» REQUIREMENT A:
Copy out the lines of the records that run from the line with "At what (x,y)" to the line with "Looking at the", including both of those lines, and leave the pictures out.

» TEXT EXCERPT:
# # #

Food from the Village

In the middle of the gift-buying season, we thought we’d indulge ourselves in something local, for those who might be looking to take away a taste of the place in their luggage across the seas or who frankly need a rest from recreating foreign flavours in their kitchens.

Just recently, a group of Cypriot chefs won an international award for their reinvention of Cypriot food, using local ingredients to create new tastes. But the idea was not new. It might just possibly have begun life in the pages of this book, published already six years ago and yet is little known among local domestic deities.

Polycarpos Demetriou has almost incongruously been reinventing Cypriot peasant food for the highly prestigious Annabelle hotel in Paphos for over 25 years. Thane Prince, weekend cook for the Daily Telegraph, coaxed the secrets out of him on a visit to the island in search of an answer to a persistent question she could not make go away: why had Cypriot cuisine been neglected in the Mediterranean food-bible boom? Out of the happy coincidence this sunny, meaty, fruity, nutty, syrupy, doughy book was born, which, with the help of Henri del Olmo’s most refreshingly un-quaint photography, is making us look at this intriguing little place and its culinary peculiarities all over again with hungry eyes.

# # #

» MATERIAL TO PROCESS:
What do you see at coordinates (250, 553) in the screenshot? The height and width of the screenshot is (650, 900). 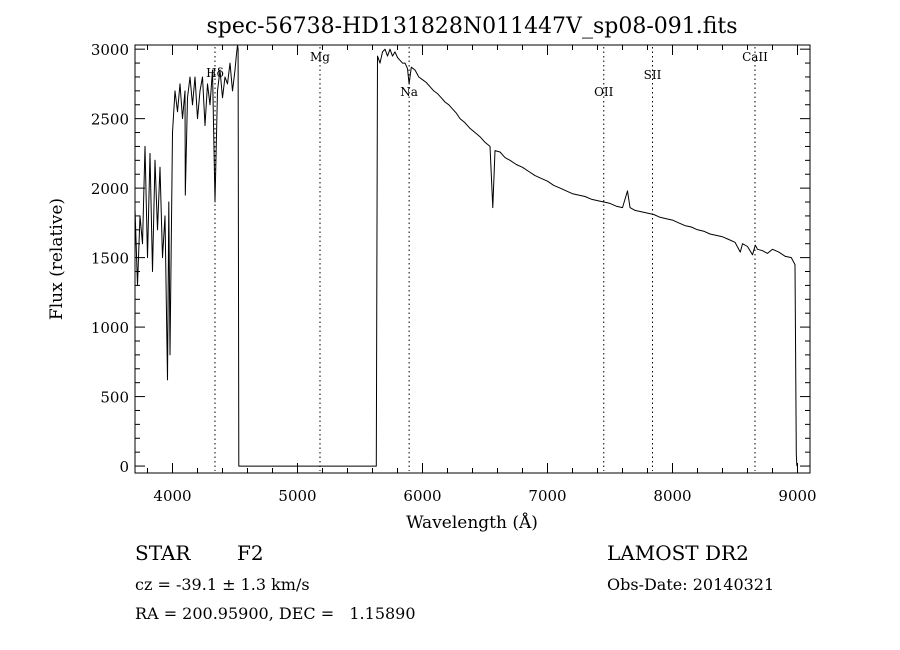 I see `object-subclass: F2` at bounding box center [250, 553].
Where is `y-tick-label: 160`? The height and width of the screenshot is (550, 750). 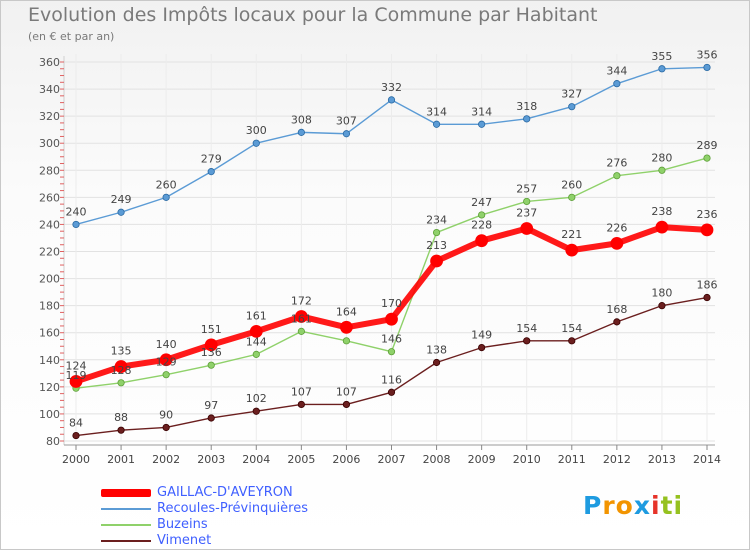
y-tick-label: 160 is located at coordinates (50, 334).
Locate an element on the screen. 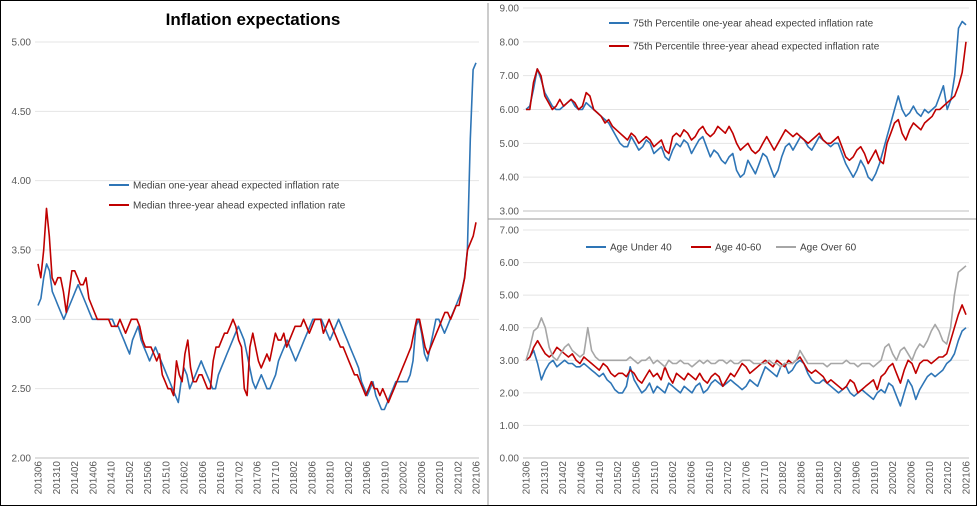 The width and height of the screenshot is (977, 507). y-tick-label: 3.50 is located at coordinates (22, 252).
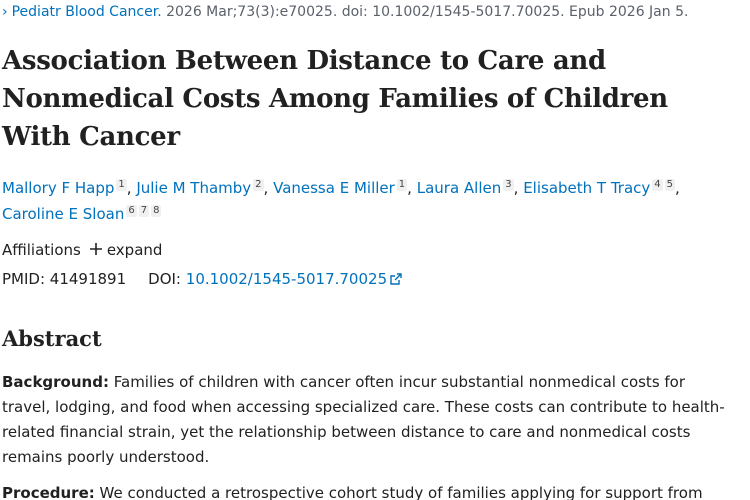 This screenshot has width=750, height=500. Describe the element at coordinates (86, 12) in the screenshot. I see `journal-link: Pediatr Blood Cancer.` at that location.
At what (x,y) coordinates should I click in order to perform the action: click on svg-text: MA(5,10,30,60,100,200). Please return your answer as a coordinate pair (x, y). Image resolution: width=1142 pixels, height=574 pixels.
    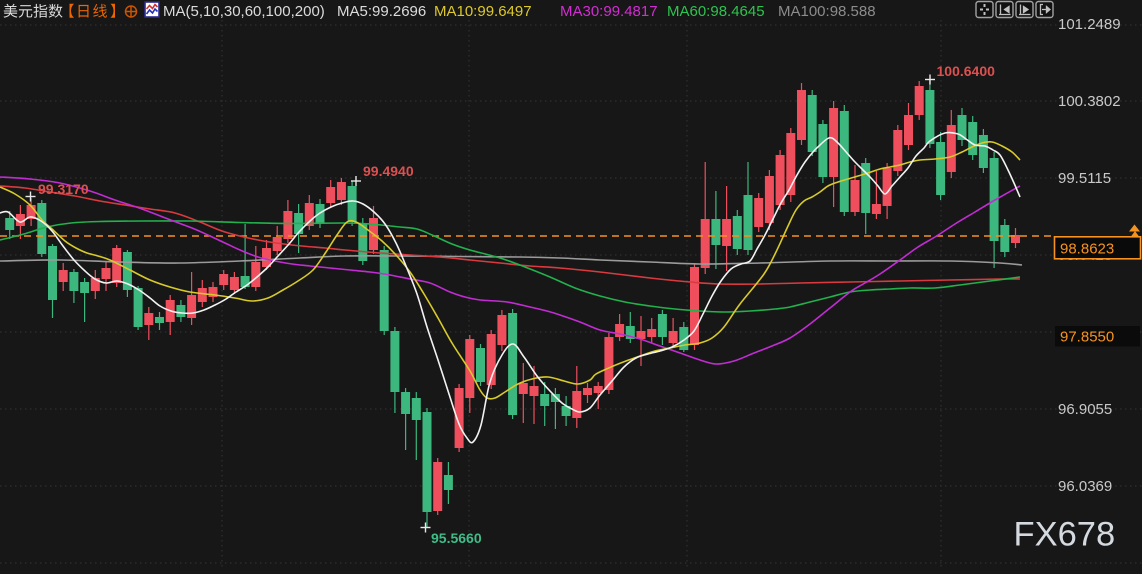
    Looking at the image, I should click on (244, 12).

# # #

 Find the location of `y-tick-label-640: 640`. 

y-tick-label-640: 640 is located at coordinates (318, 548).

# # #

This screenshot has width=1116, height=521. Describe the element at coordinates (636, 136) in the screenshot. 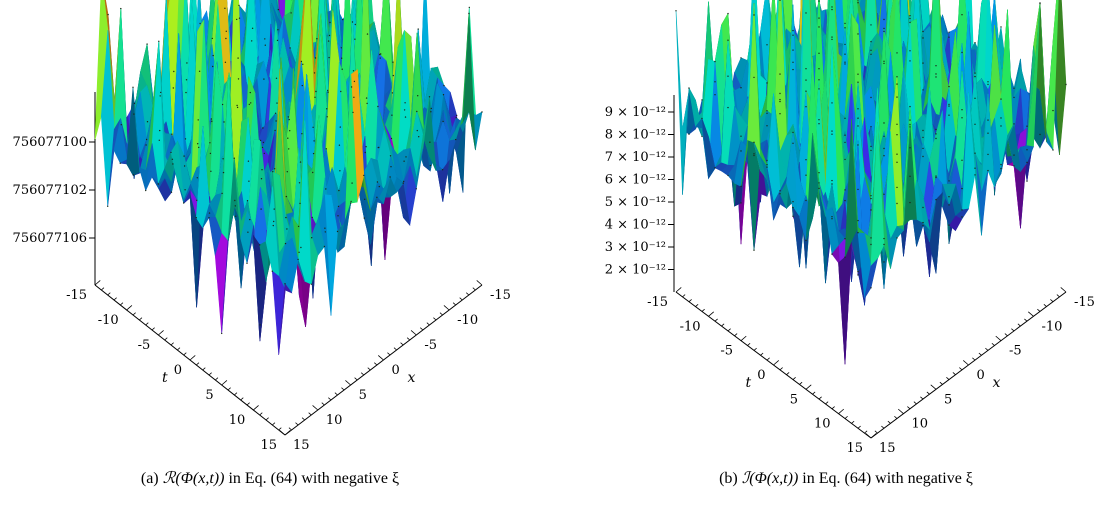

# # #

» REQUIREMENT B:
Name every person the "Food from the Village" text mentions by name.

» ANSWER SPACE A:
At what (x,y) coordinates should I click in order to perform the action: click on svg-text: MA(5,10,30,60,100,200). Please return your answer as a coordinate pair (x, y). Image resolution: width=1142 pixels, height=574 pixels.
    Looking at the image, I should click on (244, 12).

» ANSWER SPACE B:
Polycarpos Demetriou
Thane Prince
Henri del Olmo